» Page text:

****************************************

Anything about bows and crossbows

VHS

Ad Honorem
Dec 2015
4,333
Florania
#1
We all know that bows and crossbows persist today, even though mostly for sports and hunting.
During the Battle of Agincourt, English longbows beat French crossbows completely (note: these were NOT repeating crossbows).
The one disadvantage of Chinese crossbow was they were not particularly powerful.
What are the advantages of contemporary bows and crossbows?
Are there still any advantages of them over firearms?
Should bows and crossbows be treated similar to firearms?
 
Feb 2011
6,379
#2
The one disadvantage of Chinese crossbow was they were not particularly powerful.
I would say the opposite, due to their long power stroke. Chinese crossbows were quite powerful until the Ming, in which case crossbows became very very small (and their power decreased correspondingly)

****************************************

» Dataset content:
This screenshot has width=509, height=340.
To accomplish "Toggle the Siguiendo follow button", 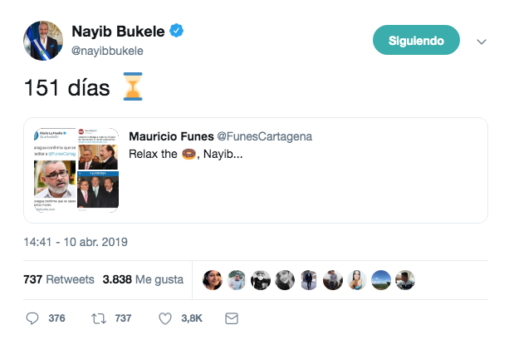I will (416, 40).
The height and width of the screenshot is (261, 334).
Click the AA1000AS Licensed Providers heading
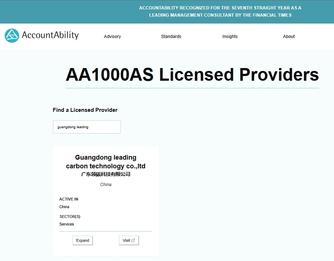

****************************************

» Exercise objective:
Do these statements agree with the bows and crossbows thread above? Answer yes or no for each and quote the words from the thread that decide it.
1. The first post says bows and crossbows persist today mostly for sports and hunting.
2. The second post says Chinese crossbows became larger during the Ming.
3. The first post says English longbows beat French crossbows at the Battle of Agincourt.

» Answer to this task:
1. Yes: "We all know that bows and crossbows persist today, even though mostly for sports and hunting."
2. No: "Chinese crossbows were quite powerful until the Ming, in which case crossbows became very very small"
3. Yes: "During the Battle of Agincourt, English longbows beat French crossbows completely"